Bhool, Episodes 9 and 10: The World Never Lets One Forget Their Past

Bhool, Episodes 9 and 10: The World Never Lets One Forget Their Past

In Bhool, Saboor Aly’s character makes her appearance and further cements that one could move on, but society will never allow for it
Bhool, Episodes 9 and 10: The World Never Lets One Forget Their Past
Poster for Bhool

Pakistani society, or society in general, is a funny thing. “Yeh duniya humein bhoolne nahin degi” (This world will never let us forget). Yet those bemoaning their situation will turn around and discuss the problems of others with equal jest and enthusiasm. What a wonderful world this would be if each individual could learn to mind their own business, take care of themselves and allow others to live their lives without judgement. As long as actions are not harming others, why does society interfere in the matters of others? Lectures aside, stories like “Bhool” would not exist if not for the way South Asian society operates.

Aiman (Saheefa Jabbar Khattak) made a mistake 21 years ago by running away from home on her wedding day to marry Awais (Affan Waheed), a man who was under the influence of his scheming, viciously malicious mother (Uzma Gillani). After getting married, Awais divorces Aiman under the orders of his mother and turns Aiman away. Left with nowhere else to go, Aiman returns home to her family only to discover her father has passed away. An object of disgrace in the eyes of society, Aiman fights with her idea of self-worth, especially after discovering she’s pregnant. While her brother Rashid (Kashif Mehmood) supports her, her sister in law Shabana (Nadia Afgan) treats her with open contempt, which is worsened after Aiman’s mother passes away (Saba Hameed). Awais is divorced by his second wife, Rania, after she discovers the truth regarding his past with Aiman. While Rania proves to be a support for Aiman during a trying time, she soon leaves the country. Left at the mercy of her brother’s good graces, Aiman raises her young daughter, Aisha, alongside Rashid’s two children – children who have been raised by Shabana to treat Aiman and Aisha with disdain as well.

In episodes 9 and 10, the story takes a 20 year leap with Aisha (Saboor Aly) now grown up and headed off to college. Aiman, unable to trust or release her grip on Aisha, accompanies Aisha everywhere she goes, including college. This causes Aisha to be an outcast amongst her peers and unsure of her place in society. Things take a supposed-to-be-interesting turn when Imran (Hassan Hayat Khan) is instantly attracted to Aisha. When he approaches Aisha’s cousin Sidra to inquire about her, Sidra becomes interested in Imran. There could not be a more cliched storyline here, considering Imran is painfully transparent regarding his interest in Aisha and Sidra meets him when he inquires about Aisha in this blunt, ridiculous way. So in what world does a self-respecting, confident girl begin panting like a lovesick puppy over a man so obviously interested in her cousin? This does not sit well and is clearly just a plotline to create further hostility towards Aisha and Aimen.
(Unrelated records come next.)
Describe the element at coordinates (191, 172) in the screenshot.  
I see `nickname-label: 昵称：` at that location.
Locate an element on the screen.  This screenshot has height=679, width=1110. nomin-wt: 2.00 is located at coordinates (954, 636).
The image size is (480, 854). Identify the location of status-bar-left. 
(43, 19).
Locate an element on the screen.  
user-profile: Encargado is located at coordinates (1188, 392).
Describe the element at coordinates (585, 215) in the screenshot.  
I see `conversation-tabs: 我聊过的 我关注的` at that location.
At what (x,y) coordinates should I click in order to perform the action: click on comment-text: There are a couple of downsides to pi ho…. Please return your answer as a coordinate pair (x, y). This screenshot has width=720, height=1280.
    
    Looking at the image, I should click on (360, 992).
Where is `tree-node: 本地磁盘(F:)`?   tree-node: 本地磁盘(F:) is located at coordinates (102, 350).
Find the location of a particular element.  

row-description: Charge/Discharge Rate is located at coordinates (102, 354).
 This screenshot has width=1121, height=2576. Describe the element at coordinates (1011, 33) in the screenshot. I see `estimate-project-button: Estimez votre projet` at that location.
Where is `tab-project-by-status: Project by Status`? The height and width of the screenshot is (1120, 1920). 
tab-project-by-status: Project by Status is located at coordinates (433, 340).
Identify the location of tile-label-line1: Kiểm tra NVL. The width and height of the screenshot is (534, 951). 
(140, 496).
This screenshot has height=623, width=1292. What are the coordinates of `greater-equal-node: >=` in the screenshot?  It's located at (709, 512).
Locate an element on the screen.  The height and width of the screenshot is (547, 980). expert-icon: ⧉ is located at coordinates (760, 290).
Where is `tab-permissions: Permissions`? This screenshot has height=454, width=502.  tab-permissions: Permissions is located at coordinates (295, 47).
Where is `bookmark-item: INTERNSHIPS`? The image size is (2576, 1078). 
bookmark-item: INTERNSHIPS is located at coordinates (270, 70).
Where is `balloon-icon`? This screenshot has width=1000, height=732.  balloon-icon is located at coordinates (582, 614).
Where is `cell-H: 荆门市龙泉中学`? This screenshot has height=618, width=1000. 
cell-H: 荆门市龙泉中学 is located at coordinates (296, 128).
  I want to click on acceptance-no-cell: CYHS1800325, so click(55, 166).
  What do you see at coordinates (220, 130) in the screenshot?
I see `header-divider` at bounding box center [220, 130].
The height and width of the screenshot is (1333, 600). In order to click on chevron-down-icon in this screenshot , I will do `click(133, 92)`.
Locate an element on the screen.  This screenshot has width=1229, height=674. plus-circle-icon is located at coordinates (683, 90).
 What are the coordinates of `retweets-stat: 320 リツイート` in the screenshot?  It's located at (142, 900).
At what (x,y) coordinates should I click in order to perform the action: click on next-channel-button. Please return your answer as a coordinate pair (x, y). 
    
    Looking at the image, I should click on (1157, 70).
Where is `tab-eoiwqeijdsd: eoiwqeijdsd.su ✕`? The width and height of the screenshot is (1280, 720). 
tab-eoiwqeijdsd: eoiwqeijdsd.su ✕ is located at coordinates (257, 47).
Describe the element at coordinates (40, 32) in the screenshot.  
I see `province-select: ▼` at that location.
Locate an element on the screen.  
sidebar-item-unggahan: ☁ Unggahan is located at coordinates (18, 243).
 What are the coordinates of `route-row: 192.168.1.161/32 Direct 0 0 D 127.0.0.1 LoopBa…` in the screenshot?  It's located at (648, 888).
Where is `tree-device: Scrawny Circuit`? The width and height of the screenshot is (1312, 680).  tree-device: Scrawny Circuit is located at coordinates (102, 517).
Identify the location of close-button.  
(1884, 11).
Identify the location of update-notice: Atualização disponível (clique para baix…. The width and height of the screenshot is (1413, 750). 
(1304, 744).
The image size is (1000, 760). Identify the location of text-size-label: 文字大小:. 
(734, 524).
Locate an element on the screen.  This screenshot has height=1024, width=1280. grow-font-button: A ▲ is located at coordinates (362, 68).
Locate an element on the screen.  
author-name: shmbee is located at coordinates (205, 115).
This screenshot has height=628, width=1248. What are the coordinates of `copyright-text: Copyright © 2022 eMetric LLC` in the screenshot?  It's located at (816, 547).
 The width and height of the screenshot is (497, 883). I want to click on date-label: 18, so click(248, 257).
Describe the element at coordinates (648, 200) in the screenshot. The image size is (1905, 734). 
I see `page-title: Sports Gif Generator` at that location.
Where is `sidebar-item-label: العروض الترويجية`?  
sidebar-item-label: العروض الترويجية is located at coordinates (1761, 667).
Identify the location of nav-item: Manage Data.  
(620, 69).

On the other end, Awais returns from abroad after decades of absence with a new resolve – he wants to make amends for his behavior towards Aimen and Aisha. Aisha, the daughter he has never met or acknowledged, is now his priority and he seeks to alleviate himself from his intense guilt. Awais visits Aisha’s school and introduces himself to a shocked Aisha, as she believes her father to be dead. This action forces Aimen to tell Aisha the truth – a truth that fills Aisha with much bitterness. Later, Awais approaches Aimen and they discuss her struggles, Aimen making it clear that she is not interested in his interference in her life.

What can be appreciated about Bhool is the pace. Each episode offers something of worth and interest, the episodes fast-paced and storyline driven. In this double episode, some aspects are now brought to light, including the effects of Aiman’s struggle. Now clearly visible is Aiman’s battle in proving herself to society, a battle she now fights for her daughter as well. But is this fight easy when Aiman is so lacking in self confidence herself? She does not understand how to deal with her circumstances, but also has not taught Aisha how to defend herself – rather, Aisha has been taught to live in the shadows and avoid confrontation by watching her mother do the same. Aiman’s words to Aisha are to fight against those who treat her badly, but can a daughter learn differently based on a mother’s words when her actions scream something else? Aisha is meek and lacking in confidence, unprepared when her world turns upside down at the appearance of her father, a father she didn’t realize existed. Bhool is an interesting show that touches upon the unforgiving nature of society and its inability to allow a person to move beyond their past mistakes. How the show continues on from here will be a challenge, as keeping the pace consistent will be essential to maintaining interest.